EDITOR Devangshu Datta

India has been blessed with a large and varied basket of minerals and it possesses the raw materials to supply sectors such as power generation, gas distribution, iron and steel, fertiliser, cement, etc. Those resources are spread across multiple states such as Odisha, Chhattisgarh, Rajasthan, Karnataka and Jharkhand.

The mining industry was in the doldrums with a combination of scams, poor operating practices and court-imposed bans holding up development. But mining has lately been a focus area for policymakers and there have been determined efforts to turn the sector around. Those efforts should lead to enhanced activity in the near future. Investments have already started flowing into a variety of projects, with more plans on the anvil. However, certain critical issues must be tackled in order for the sector to fulfil its potential.

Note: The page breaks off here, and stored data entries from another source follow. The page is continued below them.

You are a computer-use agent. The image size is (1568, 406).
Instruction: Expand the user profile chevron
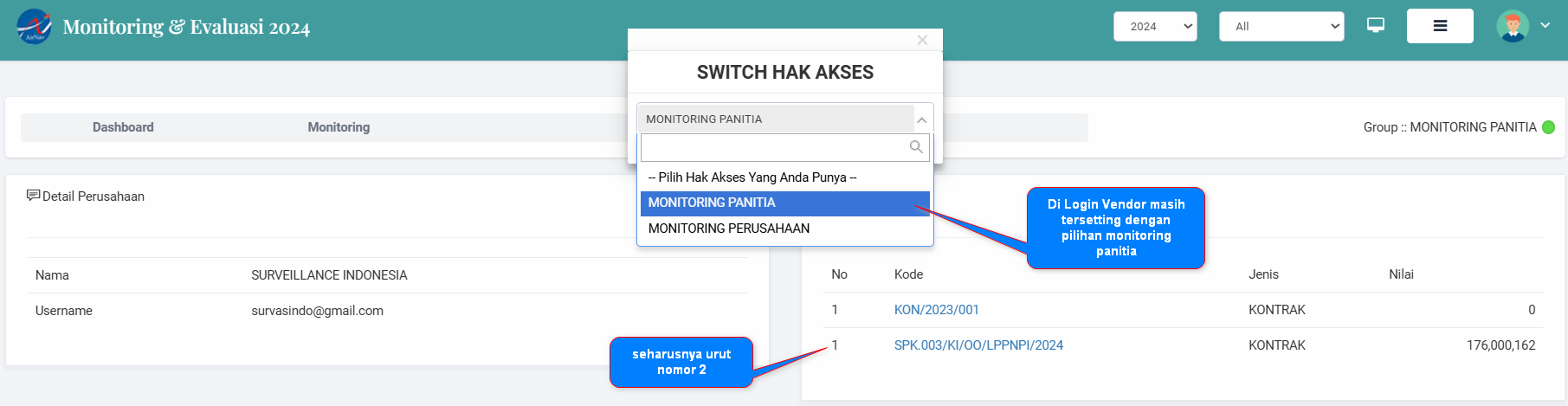pos(1545,26)
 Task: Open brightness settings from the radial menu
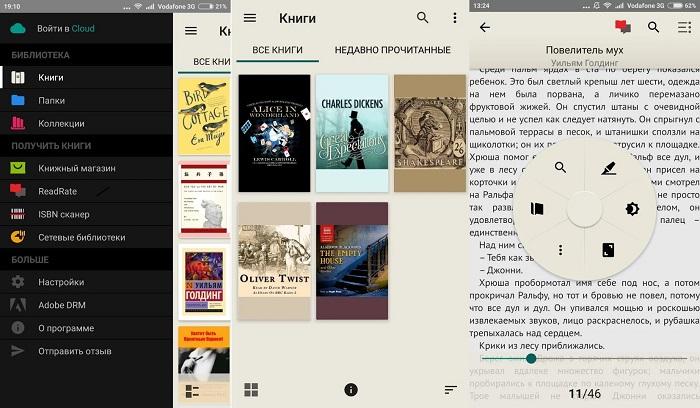(633, 209)
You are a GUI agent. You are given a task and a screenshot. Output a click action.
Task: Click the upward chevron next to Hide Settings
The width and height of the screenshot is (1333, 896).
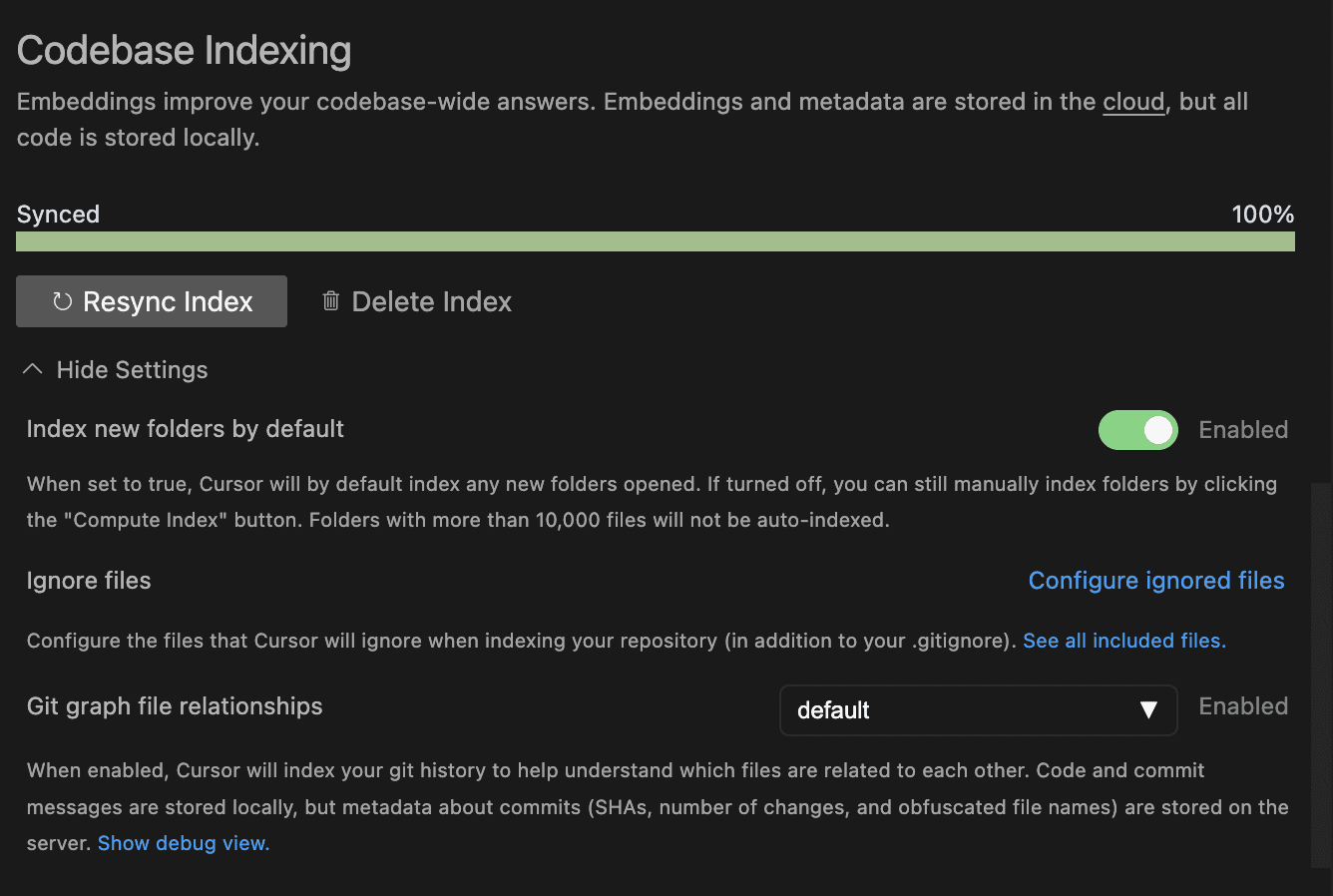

The central government has managed to push through some crucial legislation in the form of the Mines and Minerals (Development and Regulation) (Amendment) Bill, 2015. Another positive development has been the coal black auctions, which received a very positive response and helped bring some transparency to allocations. This has coincided with higher coal production by Coal India Limited, which in turn, has meant better performance from power generators. The lifting of court-imposed bans on iron ore mining has also led to a positive change in sentiment for the sector. However, the fourth round of coal auctions has been held up and iron mines in Goa, for instance, have not yet started operating again.

The sector cannot improve its operational performances beyond a point without the induction of better technology and the skilling of workforces to put equipment to better use. Miners are reluctant to make major investments in equipment because their margins are under pressure and they cannot afford large investments at the moment. The Indian equipment industry is under pressure from cheap imports from countries like China and Malaysia. It would be helpful if the Make in India initiative laid some emphasis on this specific area of manufacture.

Going forward, state governments also have a big role to play. The states need to improve their processes and policies to speed up clearances for mining.

Mining is long gestation and capital intensive in nature. It has a huge influence on the health of downstream industries. Unfortunately, it has never delivered to potential. The steps taken should help to improve ground conditions but it will take time for the benefits to be fully apparent.

In the meantime, policymakers must look to ease the transfer of mining leases, speed up statutory clearances and approvals, etc. Keen attention must also be devoted to addressing environmental concerns and opposition to projects by local populations. Unless sustainable technologies are adopted and the concerns of local citizens addressed, the industry will keep running into political issues.